部材(12,14)の表面相互間を封止すると共に(或いは)このような部材表面に付着する構造用取付けインサートが開示される。このインサートは、補強材(20)(例えばワイヤメッシュ)及び基材周りに設けられた活性化可能材料(22)を有する。

【発明の詳細な説明】
【技術分野】
【0001】
本発明は、2つ又は3つ以上の互いに接合されたコンポーネントを腐食、締結具の弛み(例えば、トルク減少)又はこれら両方から保護する方法及び装置に関する。
【0002】
〔関連出願の説明〕
本願は、2007年1月30日に出願された米国特許仮出願第60/887,287号、2007年7月23日に出願された同第60/951,327号及び2008年1月4日に出願された米国特許出願第11/969,389号の出願日に関する権益を主張する出願であり、これら関連出願の全てを本願に援用し、これらの目的の全てを本明細書の一部とする。
【背景技術】
【0003】
長年にわたり、当業界は、部材の表面相互間に配置でき、周囲環境へのこれら表面の暴露を制限する共に(或いは)表面を互いに連結するのを助ける封止材料及び構造材料を開発した。
【発明の概要】
【発明が解決しようとする課題】
【0004】
しかしながら、このような材料には、欠点がある。一例として、温度変動に対する材料の膨張/収縮特性が、材料の封止性能を制限すると共に(或いは)材料を劣化させる場合がある。別の例として、このような材料は、部材の相互取付け能力を制限する場合があり、又は部材の相互取付け具合を高める能力を制限する場合がある。この結果、本発明は、シール、構造用接着剤、これら両方等として働くインサートを提供し、この材料は、少なくとも、上述の欠点の1つ、又は他の欠点を解決するのに役立つ。
【課題を解決するための手段】
【0005】
したがって、第1の部材と第2の部材の取付けの際に使用できる構造用取付けインサートが開示される。構造用取付けインサートは、代表的には、第1の部材と第2の部材の連結領域相互間に配置され、このような連結領域を周囲環境から封止するよう構成されている。構造用取付けコンポーネントは、代表的には、第1の部材と第2の部材との間の連結領域の形状に一致するよう形作られたベース部材(例えば、構造用メッシュ材料で作られた部材)と、構造用メッシュ材料の少なくとも一部分で包み込まれた熱活性化可能な材料とを有する。一実施形態では、ベース部材を貫通して、複数の開口部が延びるのが良く、所望ならば、これら開口部を同一の形状にすると共に同一の間隔を置いて配置することができる。熱活性化可能材料は、開口部内に設けられるのが良く、また、代表的には、柔軟性のある材料で形成される。第1の部材と第2の部材の取付け時、熱活性化可能材料は、代表的には、ベース部材と第1及び第2の部材の両方との直接的な接触を可能にするよう変位する。さらに、熱を加えると、熱活性化可能材料は、代表的には、膨張してベース部材を貫通して形成された開口部を満たすと共にベース部材及び第1の部材と第2の部材の連結領域を封止する。
【図面の簡単な説明】
【0006】
【図1】本発明の教示による構造用取付けインサートの一形態の平面図である。
【図2】図1に示されている構造用インサートの断面図であり、本発明の教示による接合に先立って第1及び第2の部材が追加されている状態を示す図である。
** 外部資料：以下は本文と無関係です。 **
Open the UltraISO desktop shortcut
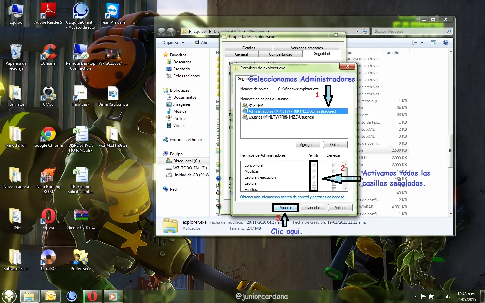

【図3】図2に示されている構造用取付けインサートの拡大図である。
【図4】図3に示されている構造用取付けインサートを2つのコンポーネントの接合後における状態で示す図である。
【図5】図4に示されている構造用取付けインサートを本発明の教示による利用可能な一材料の活性化後における状態で示す図である。
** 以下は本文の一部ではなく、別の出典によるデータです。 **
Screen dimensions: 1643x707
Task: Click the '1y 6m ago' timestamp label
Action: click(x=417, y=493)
【図6】図5に示されている断面図とほぼ同じ断面図であるが、図5とは異なり、2つの部材を接合するために用いられる取付け特徴部が断面で示されている図である。
【図7】本発明の教示による構造用取付けインサートの一用途の一例を示す図である。
【図8】本発明の教示による構造用取付けインサートの別の形態の平面図である。
【図9】図8に示されている構造用インサートの断面図である。
【図10】図9の拡大断面図である。
【図11】図10に示されている構造用取付けインサートを2つのコンポーネントの接合後の状態で示す図である。
【図12】図11に示されている構造用取付けインサートを本発明の教示による利用可能な一材料の活性化後における状態で示す図である。
【図13】本発明の教示による構造用取付けインサートの別の形態の平面図である。
【図14】図13に示されている構造用インサートの断面図である。
【図15】図14の拡大断面図である。
【図16】図15に示されている構造用取付けインサートを2つのコンポーネントの接合後の状態で示す図である。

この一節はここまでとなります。